Above all else, Art was a fierce advocate for our firm’s clients and its employees. From the firm’s founding in the 1970s, Art created a culture here that values hardworking, conscientious, loyal employees who we treat as family. He believed, as we do, in giving our legal staff the responsibility and authority to get things done for our clients. Art was a wonderful listener and gave his time and attention generously.
Art built one of the original solo plaintiff practices in King County and he was of a generation whose work ethic was forged in difficult economic circumstances. He was born in South Dakota in 1934 during the Great Depression where his family were farmers and sheep herders. To escape the Dust Bowl, they moved when Art was a year old to Long Beach, Washington. His father worked in the sawmills in South Bend. His mother maintained the family property in Raymond until her passing only a few years ago. Art attended Willapa Valley High School in Raymond where he played basketball and football despite contracting polio at the age of 15, which compromised one of his legs.
Art went straight to Washington State University out of high school and graduated in 1956. He was in the Air Force ROTC, but served in the US Army after the Air Force washed him out because of his leg. In the Army, Art proved to be a talented rifleman and made the Fourth Army Rifle Team, competing in the nationals at Fort Chaffee. He was proud of his military service, and the walls of his office here at the firm have always displayed his medals and other momentos of his time in the Army.
Art worked for a short time as an insurance adjuster for Crawford & Company before attending law school at the University of Washington, graduating in 1963. He then served in the King County Prosecutor’s Office, working for Charles O. Carroll.
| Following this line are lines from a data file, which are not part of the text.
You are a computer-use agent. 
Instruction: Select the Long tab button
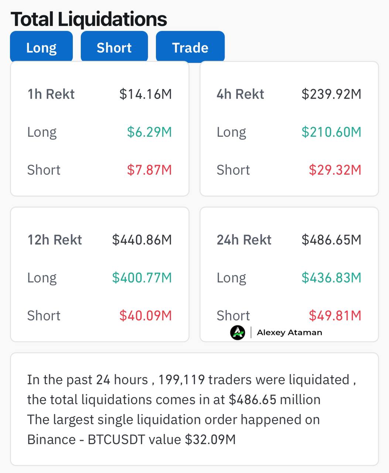coord(41,47)
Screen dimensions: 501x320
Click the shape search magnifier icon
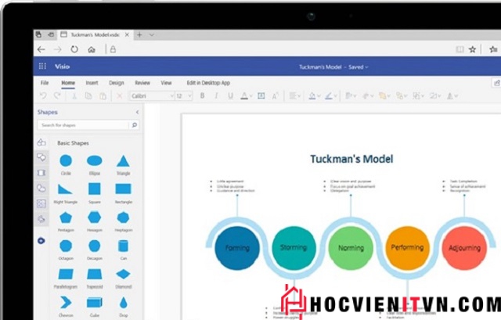[x=134, y=124]
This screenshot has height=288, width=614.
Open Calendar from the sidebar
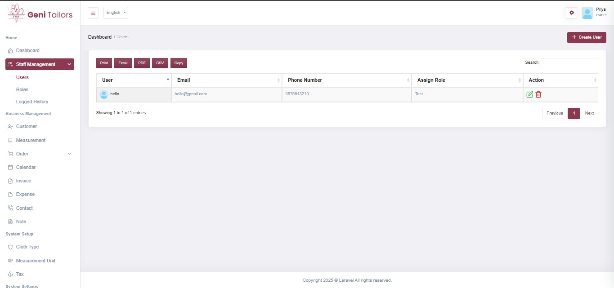click(x=26, y=167)
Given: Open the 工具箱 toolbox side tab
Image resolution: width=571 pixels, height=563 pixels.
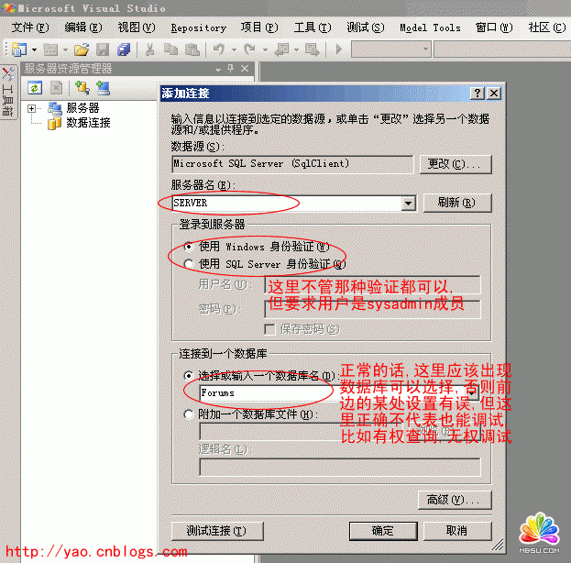Looking at the screenshot, I should coord(7,95).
Art went into civil practice in about 1965, first with Shellan, Payne, Stone & Swanson and then as a solo practitioner.
Art earned many honors during the course of his legal career and was a member of the American College of Trial Lawyers, among others. But Art was most proud of building a successful law practice from nothing and successfully representing hundreds of individual clients over the course of his long career. Many of those clients kept in touch with Art and the firm for decades after their cases concluded.
By the early 1970s, Art had moved his solo practice to a small brick house at the present location of our firm on Talbot Road in Renton, just down the street from what is now Valley Medical Center. Always a personal injury practice since its early days, Art also developed important and valued relationships with the law enforcement community, including the Renton Police Department and the Washington State Patrol.
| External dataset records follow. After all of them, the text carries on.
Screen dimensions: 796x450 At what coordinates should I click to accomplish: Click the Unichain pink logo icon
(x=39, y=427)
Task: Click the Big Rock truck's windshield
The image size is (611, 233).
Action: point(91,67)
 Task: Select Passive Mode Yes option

We know there are many friends and colleagues and former clients who are as heartbroken as we are to hear this news. Art was a lifelong advocate in every sense of that word and he treasured his colleagues and friends in the legal profession. Despite retiring in the late 1990s, he never lost his love for the legal practice or his interest in our cases and our work and the many characters that work involves. We will dearly miss the occasional “woodshedding” each of us received when Art felt we were not on the right track – an Art Swanson woodshedding is a badge of honor we cherish around here.
Todd and Dylan and I will remember these lessons and Art’s wisdom always: keep the firm small, build staff loyalty by treating them as family, outwork your opponents at everything and fight hard for each and every client. He was a generous man, had a keen sense of humor, had a joy for the practice of law, and he was a dog guy.
Art is survived by his wife Ann, his son Dean, his daughters Shelby and Sherry, his brother Don, and his Rottweiler, Torpedo. We will keep you informed of plans to celebrate his life.